WORK ITEM —
Retype the data in its entirety, with no word changed.

=== GIVEN INFORMATION ===

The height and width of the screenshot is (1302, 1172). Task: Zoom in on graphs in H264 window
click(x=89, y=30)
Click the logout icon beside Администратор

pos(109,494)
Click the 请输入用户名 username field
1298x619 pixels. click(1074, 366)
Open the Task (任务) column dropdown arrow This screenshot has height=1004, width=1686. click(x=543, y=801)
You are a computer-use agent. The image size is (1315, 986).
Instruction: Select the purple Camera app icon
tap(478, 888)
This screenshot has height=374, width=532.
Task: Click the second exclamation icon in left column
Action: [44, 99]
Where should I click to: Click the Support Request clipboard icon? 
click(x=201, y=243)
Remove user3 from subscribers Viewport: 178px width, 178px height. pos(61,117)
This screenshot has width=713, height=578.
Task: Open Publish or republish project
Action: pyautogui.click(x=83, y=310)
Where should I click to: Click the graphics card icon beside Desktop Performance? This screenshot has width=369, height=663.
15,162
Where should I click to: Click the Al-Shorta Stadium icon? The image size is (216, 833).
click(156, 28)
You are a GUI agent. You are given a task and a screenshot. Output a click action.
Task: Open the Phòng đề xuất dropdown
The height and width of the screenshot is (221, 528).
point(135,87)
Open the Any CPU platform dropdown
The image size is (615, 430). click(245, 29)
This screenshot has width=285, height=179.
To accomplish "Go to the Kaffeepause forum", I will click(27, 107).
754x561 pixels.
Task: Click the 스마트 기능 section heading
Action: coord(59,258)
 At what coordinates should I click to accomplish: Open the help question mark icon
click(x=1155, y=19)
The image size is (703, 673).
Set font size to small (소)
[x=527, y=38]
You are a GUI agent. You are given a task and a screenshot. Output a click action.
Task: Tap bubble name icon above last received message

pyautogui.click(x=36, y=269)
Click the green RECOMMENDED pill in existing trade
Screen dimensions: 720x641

===

TASK SOLUTION —
The height and width of the screenshot is (1302, 1172). Task: Zoom in on graphs in H264 window
click(x=89, y=30)
Click the logout icon beside Администратор

pos(109,494)
Click the 请输入用户名 username field
1298x619 pixels. click(1074, 366)
Open the Task (任务) column dropdown arrow This screenshot has height=1004, width=1686. click(x=543, y=801)
You are a computer-use agent. The image size is (1315, 986).
Instruction: Select the purple Camera app icon
tap(478, 888)
This screenshot has height=374, width=532.
Task: Click the second exclamation icon in left column
Action: [44, 99]
Where should I click to: Click the Support Request clipboard icon? 
click(x=201, y=243)
Remove user3 from subscribers Viewport: 178px width, 178px height. pos(61,117)
This screenshot has width=713, height=578.
Task: Open Publish or republish project
Action: pyautogui.click(x=83, y=310)
Where should I click to: Click the graphics card icon beside Desktop Performance? This screenshot has width=369, height=663.
15,162
Where should I click to: Click the Al-Shorta Stadium icon? The image size is (216, 833).
click(156, 28)
You are a GUI agent. You are given a task and a screenshot. Output a click action.
Task: Open the Phòng đề xuất dropdown
The height and width of the screenshot is (221, 528).
point(135,87)
Open the Any CPU platform dropdown
The image size is (615, 430). click(245, 29)
This screenshot has width=285, height=179.
To accomplish "Go to the Kaffeepause forum", I will click(27, 107).
754x561 pixels.
Task: Click the 스마트 기능 section heading
Action: coord(59,258)
 At what coordinates should I click to accomplish: Open the help question mark icon
click(x=1155, y=19)
The image size is (703, 673).
Set font size to small (소)
[x=527, y=38]
You are a GUI agent. You are given a task and a screenshot. Output a click action.
Task: Tap bubble name icon above last received message

pyautogui.click(x=36, y=269)
Click the green RECOMMENDED pill in existing trade
Screen dimensions: 720x641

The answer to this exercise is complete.